Ein Banner ist üblicherweise ein Bild mit fester Größe oder eine HTML5-Anzeige. Display-Werbung kann Banner, responsive Anzeigen, Rich Media, visuelle Anzeigen im Native-Style, Interstitials und Retargeting-Anzeigen umfassen.
Dieser Unterschied im Bannerformat Dies ist deshalb wichtig, weil Werbetreibende oft mehr als eine Werbemittelgröße oder Platzierungsart benötigen, um eine breite Wirkung zu erzielen.
| Faktor | Zeige Werbung an | Werbebanner |
| Bedeutung | Eine ganze Kategorie visueller Werbeformate | Ein bestimmtes Display-Anzeigenformat |
| Gängige Formate | Banner, responsiv, Rich Media, nativer Stil, Interstitial | Bild mit fester Größe oder HTML5-Anzeige |
| Am besten geeignet, | Reichweite, Tests, Retargeting, Multi-Format-Kampagnen | Einfache visuelle Kampagnen und Direktplatzierungen |
| Kreatives Bedürfnis | Verschiedene Größen, Botschaften und Layouts | Eine oder mehrere feste Bannergrößen |
| Skalierungspotenzial | Höher, da mehr Formate verfügbar sind | Eingeschränkter, wenn nur feste Größen verwendet werden |
| Haupt Augenmerk | Formatmix, Zielgruppenansprache, Quellqualität und Optimierung | Kreatives Design, Größe, Platzierung und Handlungsaufforderung |
Nutzen Sie Bannerwerbung, wenn Sie eine einfache visuelle Steuerung wünschen.
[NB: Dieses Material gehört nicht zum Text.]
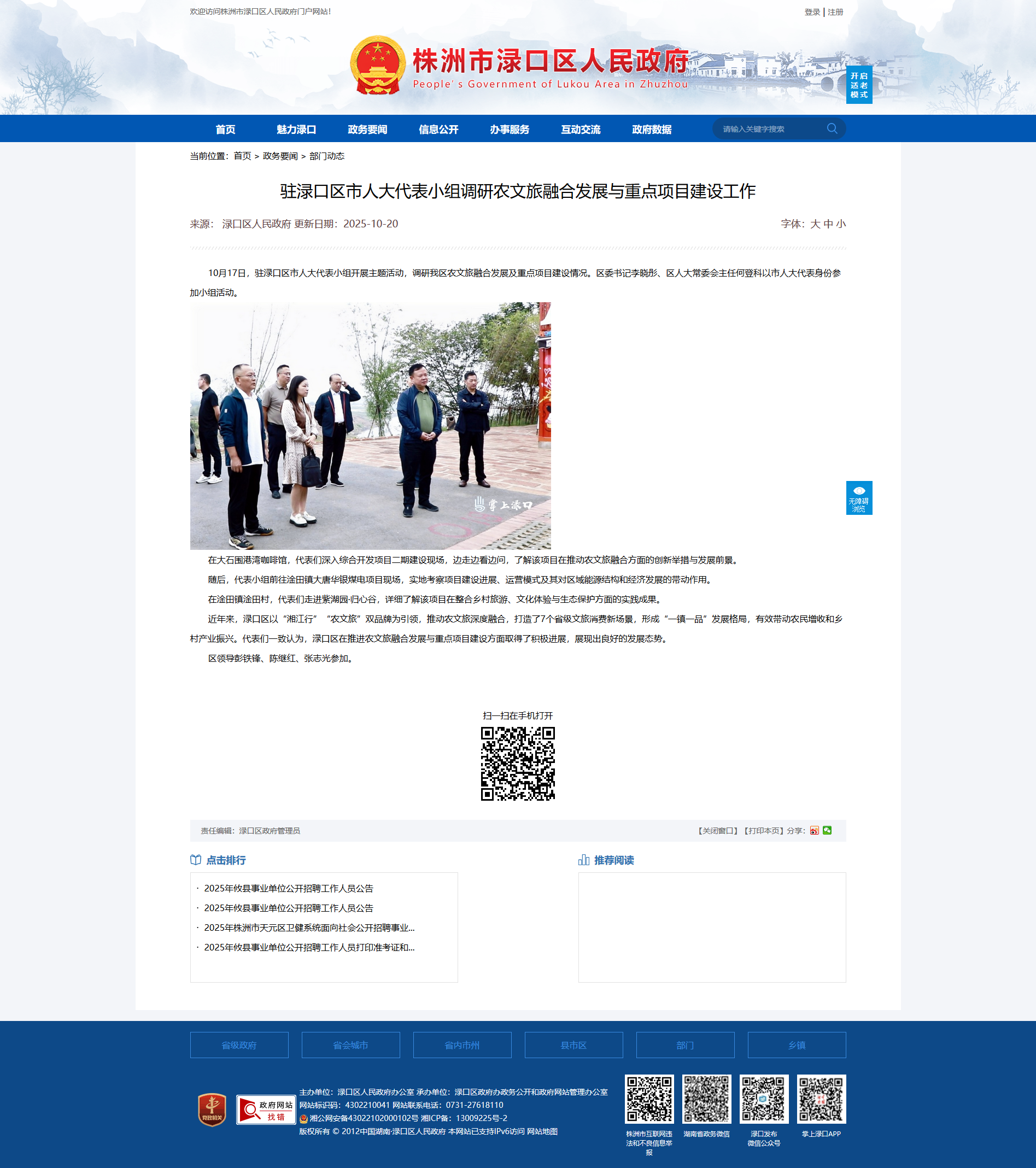Click the keyword search input field
Image resolution: width=1036 pixels, height=1168 pixels.
point(769,129)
Setzen Sie auf breit angelegte Display-Kampagnen, wenn Sie eine größere Reichweite, mehr Tests und eine größere Vielfalt an Platzierungen wünschen.
Display-Anzeigen vs. Native Ads
Display-Anzeigen sind visueller und direkter. Native Ads sind stärker inhaltsorientiert.
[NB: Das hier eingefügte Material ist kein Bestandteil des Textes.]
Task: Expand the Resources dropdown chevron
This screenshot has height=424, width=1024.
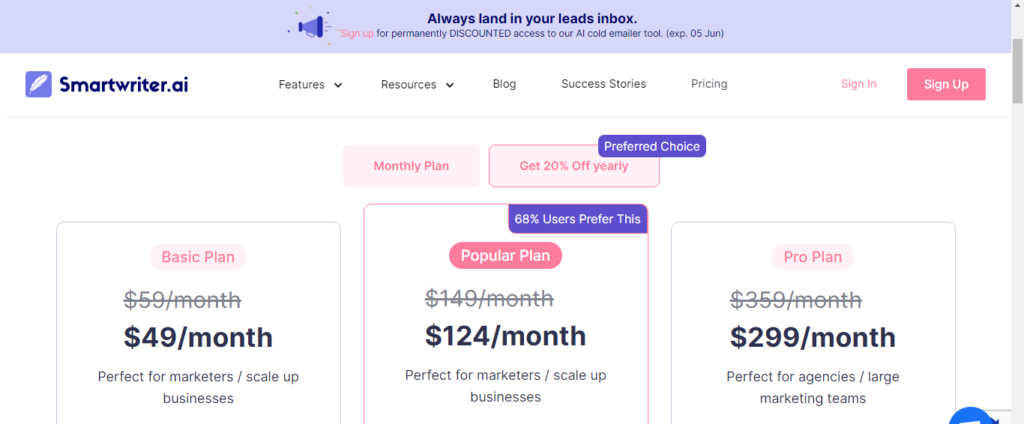Action: pyautogui.click(x=449, y=85)
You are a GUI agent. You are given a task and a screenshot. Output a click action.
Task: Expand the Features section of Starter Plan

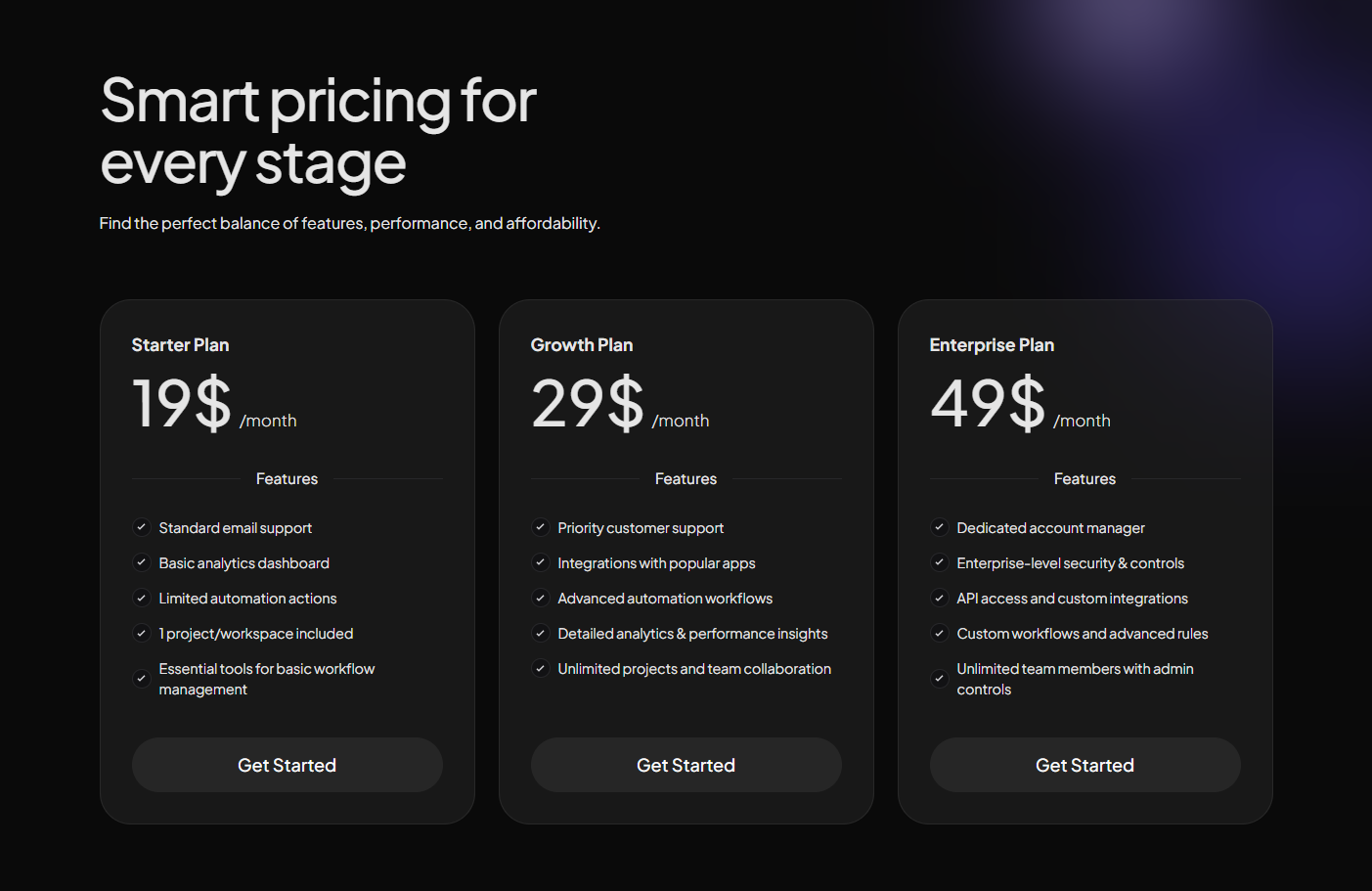coord(287,478)
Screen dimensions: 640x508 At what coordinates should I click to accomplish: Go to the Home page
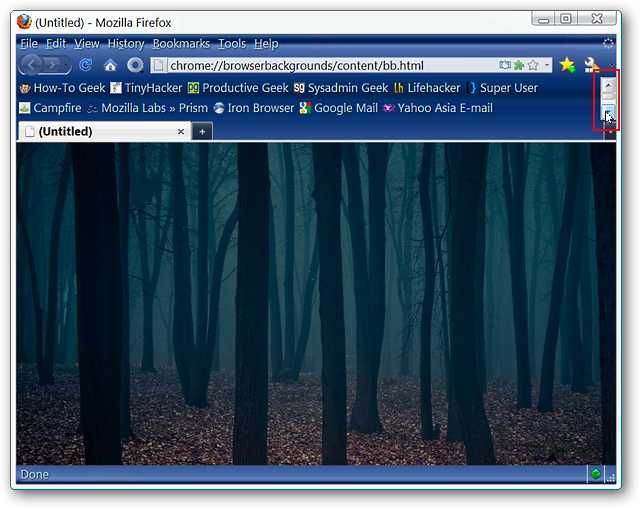tap(110, 65)
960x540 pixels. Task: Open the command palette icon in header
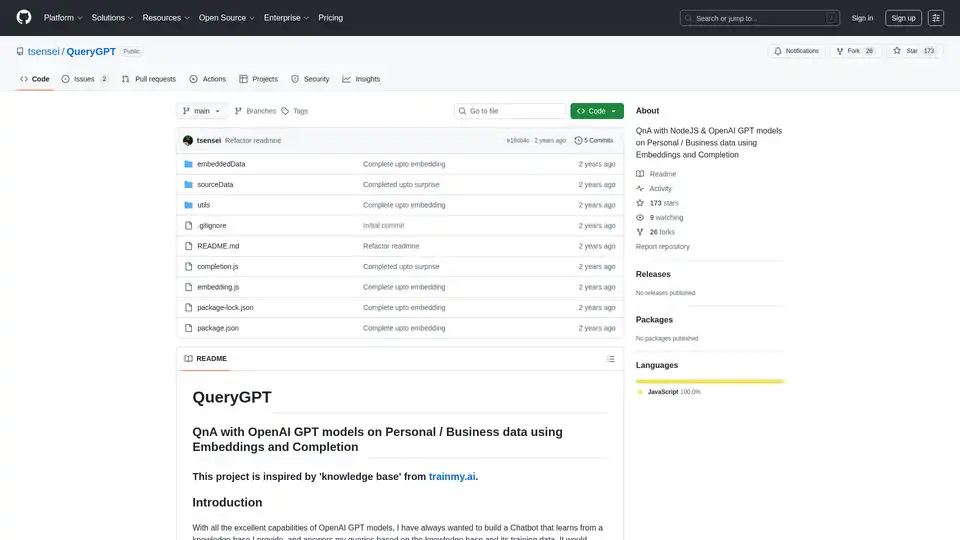pos(935,18)
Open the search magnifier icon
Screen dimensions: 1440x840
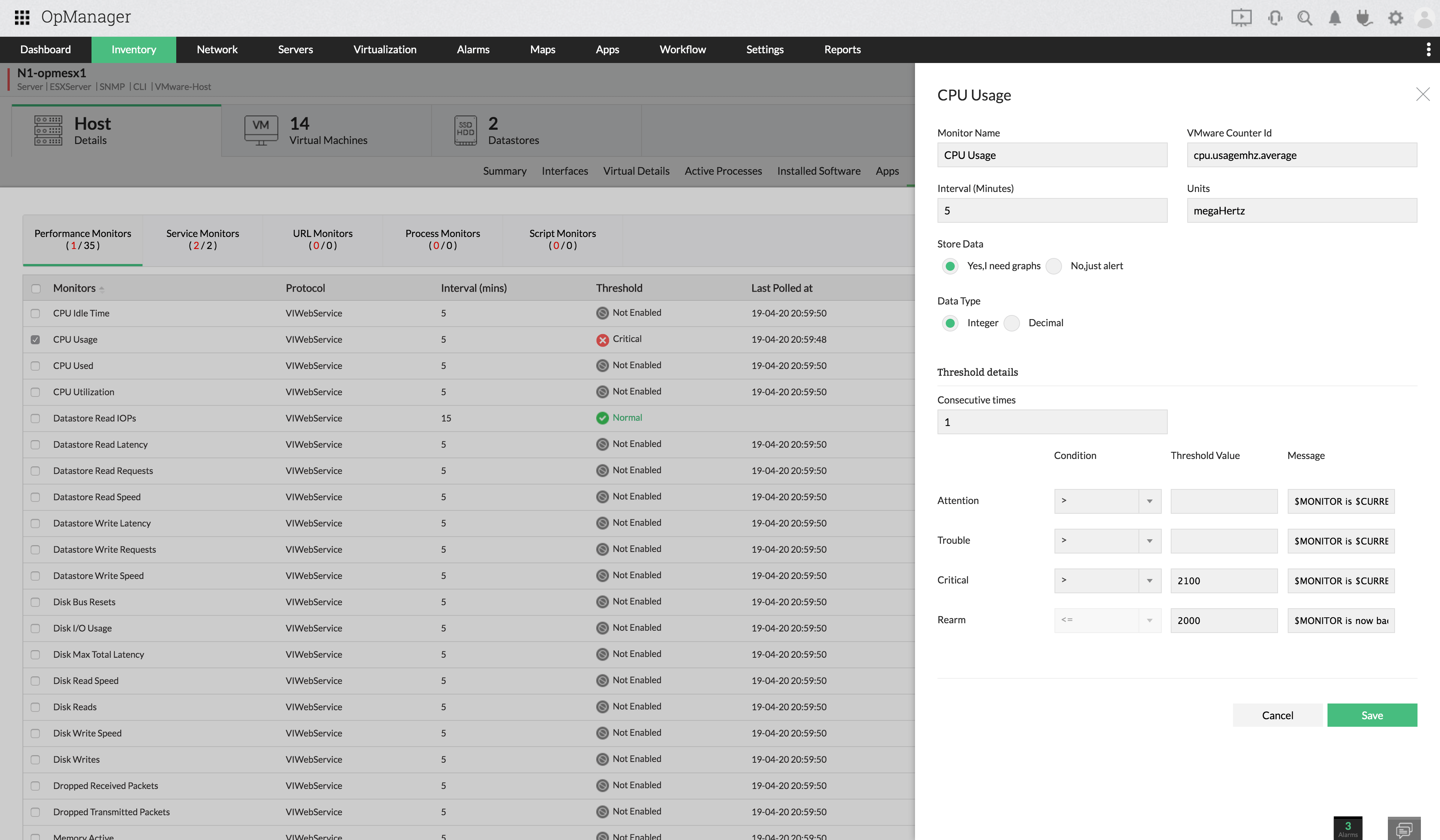pos(1304,18)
Native Ads passen sich in der Regel dem Erscheinungsbild der Seite an. Display-Anzeigen sind leichter als solche zu erkennen und verwenden oft klarere Bilder, Banner oder direkte Angebote.
A native vs. Display-Option Der Vergleich hilft Werbetreibenden, das richtige Format für das Angebot und die jeweilige Phase des Verkaufstrichters auszuwählen.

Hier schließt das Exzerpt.